European and Arab states have pressured Israel to stop targeting Beirut, a Western diplomat told AFP. The diplomat, who asked to remain anonymous in order to discuss sensitive matters, said there was "ongoing diplomatic pressure from European states, Gulf states and Egypt on Israel to prevent renewed Israeli airstrikes on Beirut" following Wednesday's attack.
The Red Cross and Turkey's Red Crescent have dispatched an aid convoy to Iran, as the organisation warned of a "desperate" humanitarian situation. "Humanitarian needs in Iran are extremely high," International Federation of Red Cross and Red Crescent Societies (IFRC) spokesperson Scott Craig told AFP shortly before the convoy departed from the outskirts of Ankara.
French energy giant TotalEnergies said it had shut down a major refinery on the eastern Gulf coast of Saudi Arabia after it was damaged during the war. The Saudi energy ministry had announced Thursday "multiple attacks" recently on its oil and gas sites, including the SATORP refinery, a joint venture owned by TotalEnergies and the Saudi state-owned Aramco group.
Air raid alerts sounded across Israel, including in the commercial hub of Tel Aviv and the southern coastal city of Ashdod, after rocket fire from Lebanon. There were no immediate reports of casualties, but Israeli media reported that air-defence systems had intercepted at least one incoming rocket.
Iran's supreme leader Mojtaba Khamenei said in his latest written message that the Islamic republic did not want war with the United States and Israel but would protect its rights as a nation, state television reported. "We will not renounce our legitimate rights under any circumstances, and in this respect, we consider the entire resistance front as a whole," he added, in an apparent reference to Lebanon, where Israel is fighting with Iran-backed militant group Hezbollah.

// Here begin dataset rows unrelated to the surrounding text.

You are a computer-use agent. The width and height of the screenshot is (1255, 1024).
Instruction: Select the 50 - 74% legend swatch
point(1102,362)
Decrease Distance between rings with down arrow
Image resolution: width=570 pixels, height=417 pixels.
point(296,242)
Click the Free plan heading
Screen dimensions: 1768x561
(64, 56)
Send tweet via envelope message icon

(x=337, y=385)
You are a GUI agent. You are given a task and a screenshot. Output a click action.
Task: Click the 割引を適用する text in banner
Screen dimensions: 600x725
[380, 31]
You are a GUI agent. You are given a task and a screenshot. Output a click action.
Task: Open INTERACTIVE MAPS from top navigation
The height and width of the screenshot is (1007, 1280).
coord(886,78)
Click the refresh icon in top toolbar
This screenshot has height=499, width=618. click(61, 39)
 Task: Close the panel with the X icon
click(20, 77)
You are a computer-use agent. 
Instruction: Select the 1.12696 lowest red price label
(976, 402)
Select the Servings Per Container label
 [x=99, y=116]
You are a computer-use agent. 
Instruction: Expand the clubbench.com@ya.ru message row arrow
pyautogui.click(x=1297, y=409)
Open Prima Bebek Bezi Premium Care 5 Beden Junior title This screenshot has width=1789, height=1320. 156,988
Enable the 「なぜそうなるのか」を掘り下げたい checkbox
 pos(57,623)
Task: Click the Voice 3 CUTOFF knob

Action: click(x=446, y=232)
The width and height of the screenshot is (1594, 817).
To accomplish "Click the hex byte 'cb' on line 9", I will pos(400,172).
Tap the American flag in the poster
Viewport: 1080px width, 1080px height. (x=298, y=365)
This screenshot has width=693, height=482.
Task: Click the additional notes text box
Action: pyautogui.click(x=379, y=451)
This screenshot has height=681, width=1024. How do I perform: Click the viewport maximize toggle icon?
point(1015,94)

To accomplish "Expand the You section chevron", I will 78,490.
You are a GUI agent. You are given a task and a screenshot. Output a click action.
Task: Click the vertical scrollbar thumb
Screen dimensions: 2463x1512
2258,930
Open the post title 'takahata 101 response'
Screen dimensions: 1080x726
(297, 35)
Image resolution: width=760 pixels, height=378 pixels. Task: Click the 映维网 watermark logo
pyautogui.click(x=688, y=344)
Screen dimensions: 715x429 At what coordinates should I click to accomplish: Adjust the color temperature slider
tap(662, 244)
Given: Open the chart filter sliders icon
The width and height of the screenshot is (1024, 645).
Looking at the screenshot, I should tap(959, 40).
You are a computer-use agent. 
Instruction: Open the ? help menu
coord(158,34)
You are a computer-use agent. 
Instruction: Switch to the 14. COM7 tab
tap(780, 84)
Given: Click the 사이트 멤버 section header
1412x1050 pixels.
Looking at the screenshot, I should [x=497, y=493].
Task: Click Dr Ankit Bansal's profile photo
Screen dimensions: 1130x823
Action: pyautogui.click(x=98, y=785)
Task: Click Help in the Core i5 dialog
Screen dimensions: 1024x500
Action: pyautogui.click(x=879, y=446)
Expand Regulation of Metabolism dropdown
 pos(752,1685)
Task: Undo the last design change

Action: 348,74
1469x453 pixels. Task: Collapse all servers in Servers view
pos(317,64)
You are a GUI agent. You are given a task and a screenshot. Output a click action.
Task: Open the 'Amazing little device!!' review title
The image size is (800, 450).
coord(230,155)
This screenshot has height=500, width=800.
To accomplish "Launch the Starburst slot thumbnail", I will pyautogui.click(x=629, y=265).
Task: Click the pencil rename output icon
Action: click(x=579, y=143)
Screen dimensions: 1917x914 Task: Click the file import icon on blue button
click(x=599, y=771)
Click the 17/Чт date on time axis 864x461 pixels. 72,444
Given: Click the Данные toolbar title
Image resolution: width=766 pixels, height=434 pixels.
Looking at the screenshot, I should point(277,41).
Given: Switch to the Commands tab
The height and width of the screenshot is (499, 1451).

US President Donald Trump accused Iran of doing a "very poor job" of allowing oil through the Strait of Hormuz, and of breaching the terms of their fragile two-week ceasefire agreement. "Iran is doing a very poor job, dishonorable some would say, of allowing Oil to go through the Strait of Hormuz," Trump said on his Truth Social platform. "That is not the agreement we have!"